Ask any car salesmen (or real estate agent) - How do customers make decisions? Answer: Emotions.
Ask any Chicago School Economist - How do customers make decisions? Answer: Rationally in their own best interests.
So what is wrong with this picture? The Chicago School economist, who is supposed to be accurately predicting consumer behavior in a free market, starts with a questionable premise: people are "rational" and "selfish." Moreover, because the economist has an advanced degree in the subject, the economist guides public policy, drives the intellectual debate, and persuades people that rationality and selfishness is an unshakable truth of every part of human interaction. Most of the time, we would be better off with a car salesman.
These economists prediction of rational self interested behavior is a driving factor in the development of public policy. It is also - after nearly 30 years of theory - largely unproven. Many attempts to prove it, using experiments and analytical data with real people, have shown that individuals are infinitely more complex than the rational self interest model suggests. But it still persists, in public policy, and antitrust law. Or, as Kenneth M. Davidson has noted, the "'rational profit-maximizing' theory is built on deductive reasoning, and isn't easily refuted with facts."
And it is a theory that has dark assumptions about what people do with the help they receive. First, a rational self-interested person won't work unless they must. The classic "free rider." Second, a rational self-interested person does not do things for others because it is moral (what benefit are morals anyway?) - they do it because of a salary or some other benefit. These assumptions mean the government can't help a rational, self-interested person without encouraging that person to be lazy, stupid, or greedy.
In the The Samaritan's Dilemma, Deborah Stone does not just explain how the assumption is wrong, but also how the assumption is harmful. Ms. Stone points out that now matter how altruistic a person's basic personal belief system is, policy pundits have made that altruism into something harmful.
Hence the dilemma: Can we help people without harming them?
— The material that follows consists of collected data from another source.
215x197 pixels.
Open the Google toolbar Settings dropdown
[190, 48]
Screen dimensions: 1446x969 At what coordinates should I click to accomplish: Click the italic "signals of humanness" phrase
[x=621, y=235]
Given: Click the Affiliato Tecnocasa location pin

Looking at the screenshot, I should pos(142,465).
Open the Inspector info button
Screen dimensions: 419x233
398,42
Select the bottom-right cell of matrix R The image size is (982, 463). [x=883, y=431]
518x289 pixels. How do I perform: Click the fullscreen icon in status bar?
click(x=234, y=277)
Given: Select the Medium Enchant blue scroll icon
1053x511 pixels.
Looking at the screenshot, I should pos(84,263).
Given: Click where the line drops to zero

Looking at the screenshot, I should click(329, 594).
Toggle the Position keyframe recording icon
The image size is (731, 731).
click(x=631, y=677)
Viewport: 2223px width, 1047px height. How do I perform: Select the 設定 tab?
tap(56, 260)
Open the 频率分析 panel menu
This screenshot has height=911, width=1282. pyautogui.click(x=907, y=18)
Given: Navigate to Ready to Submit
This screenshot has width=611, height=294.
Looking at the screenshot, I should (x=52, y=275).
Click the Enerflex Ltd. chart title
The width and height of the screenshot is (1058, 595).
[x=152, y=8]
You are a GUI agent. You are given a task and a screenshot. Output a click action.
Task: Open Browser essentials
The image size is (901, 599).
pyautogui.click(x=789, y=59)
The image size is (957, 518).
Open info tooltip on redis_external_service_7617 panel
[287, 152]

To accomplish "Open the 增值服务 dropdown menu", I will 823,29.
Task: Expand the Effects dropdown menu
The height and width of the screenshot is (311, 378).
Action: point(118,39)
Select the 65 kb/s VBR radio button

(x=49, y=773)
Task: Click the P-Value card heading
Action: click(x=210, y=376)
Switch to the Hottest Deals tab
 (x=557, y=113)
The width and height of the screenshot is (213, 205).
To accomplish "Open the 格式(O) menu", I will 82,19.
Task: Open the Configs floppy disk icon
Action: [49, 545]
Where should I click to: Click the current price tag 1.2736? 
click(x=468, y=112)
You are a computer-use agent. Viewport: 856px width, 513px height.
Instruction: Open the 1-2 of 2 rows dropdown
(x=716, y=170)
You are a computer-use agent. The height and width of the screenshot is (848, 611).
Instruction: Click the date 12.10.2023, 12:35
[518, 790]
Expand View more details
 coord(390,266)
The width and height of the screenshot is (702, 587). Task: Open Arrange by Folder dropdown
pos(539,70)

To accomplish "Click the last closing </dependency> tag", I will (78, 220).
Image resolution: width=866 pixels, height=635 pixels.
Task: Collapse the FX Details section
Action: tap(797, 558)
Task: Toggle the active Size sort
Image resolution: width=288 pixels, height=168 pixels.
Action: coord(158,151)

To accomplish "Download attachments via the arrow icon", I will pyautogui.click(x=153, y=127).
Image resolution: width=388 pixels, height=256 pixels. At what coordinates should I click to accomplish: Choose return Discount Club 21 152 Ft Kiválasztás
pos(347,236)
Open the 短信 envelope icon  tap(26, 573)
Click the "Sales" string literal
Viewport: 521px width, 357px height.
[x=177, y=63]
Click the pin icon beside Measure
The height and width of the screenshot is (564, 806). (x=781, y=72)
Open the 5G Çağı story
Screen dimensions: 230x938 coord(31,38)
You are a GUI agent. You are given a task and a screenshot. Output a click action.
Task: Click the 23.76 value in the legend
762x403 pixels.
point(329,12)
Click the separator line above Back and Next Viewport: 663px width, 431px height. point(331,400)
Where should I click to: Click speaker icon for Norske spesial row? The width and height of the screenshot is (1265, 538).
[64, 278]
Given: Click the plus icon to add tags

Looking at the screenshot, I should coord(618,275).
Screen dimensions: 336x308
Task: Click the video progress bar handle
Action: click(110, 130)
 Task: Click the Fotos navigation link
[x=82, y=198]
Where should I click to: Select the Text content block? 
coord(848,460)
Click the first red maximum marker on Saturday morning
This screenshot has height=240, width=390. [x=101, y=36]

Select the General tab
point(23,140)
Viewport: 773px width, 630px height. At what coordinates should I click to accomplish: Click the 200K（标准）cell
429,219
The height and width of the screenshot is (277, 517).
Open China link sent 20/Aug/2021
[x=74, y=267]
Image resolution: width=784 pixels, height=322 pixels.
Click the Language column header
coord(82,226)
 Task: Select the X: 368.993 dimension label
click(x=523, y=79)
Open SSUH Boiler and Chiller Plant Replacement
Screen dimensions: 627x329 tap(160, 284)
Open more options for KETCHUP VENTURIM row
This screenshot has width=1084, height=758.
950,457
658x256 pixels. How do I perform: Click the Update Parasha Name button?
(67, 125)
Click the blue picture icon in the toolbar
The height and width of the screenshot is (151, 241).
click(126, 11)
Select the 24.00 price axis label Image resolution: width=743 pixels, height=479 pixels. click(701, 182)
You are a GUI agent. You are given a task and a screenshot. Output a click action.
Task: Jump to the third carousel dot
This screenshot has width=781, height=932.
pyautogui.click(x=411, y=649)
The answer is, of course, yes. Government has done so in the past, and can continue to do so in the future. That we have to even ask the question is the tragedy. In a country founded on mutual dependency, with the mutual support of family as our guide, how can we have reached the point where mutual dependence is treated as immoral?
What is a hero, after all? The person who sacrifices, risks, and works to make other people better off. Think of the heroes of great movies, comic books, or novels. Those heroes does not exist under the paradigm of Chicago-School economics, where the heroes are like Ann Rand's fictional characters - people whose selfish interests come before that of friends, family, or the interests of society. People who are brilliant must be brilliant for themselves, for if they are trying to be brilliant for others, then there must be something wrong with them. Our real American heros: Washington, Lincoln, Martin Luther King, Jr., John Glenn, Rosa Parks - are all people who are considered the rare exception.
Deborah Stone critiques self-first economics on an intellectual level - but her real strength is in her stories of those, particularly in the health-care industry, who are fighting to help others despite drastic reductions in "economic" incentives. She points out that heros, and heroines, are all around us everyday. Far from being an anomaly, many people are working to make the world better just because it is right. This is where Deborah Stone's book shines, in the anecdotes and analogies that show the falsity in Chicago-school economic premesis.
Because she is primarily a political policy expert, Deborah Stone may be too hard on economics in general. In the book, she does not recognize those economists that have taken a much different view of the nature of human beings (particularly the behavioral economists who hope to study different aspects of economic behavior). However, her criticisms of Milton Friedman style economics damage arguments for privatizing all aspects of health care, schools, and public works. She shows how free-market rhetoric, and the political pressure to create an economy of self-interest, has undermined useful government programs that were helping people build communities, reduce crime, and alleviate suffering.
Too few people would read a book on public policy like this one. But its time we debated the underlying economic principles which form the modern basis of public policy. Deborah Stone's book is a good starting place for the debate.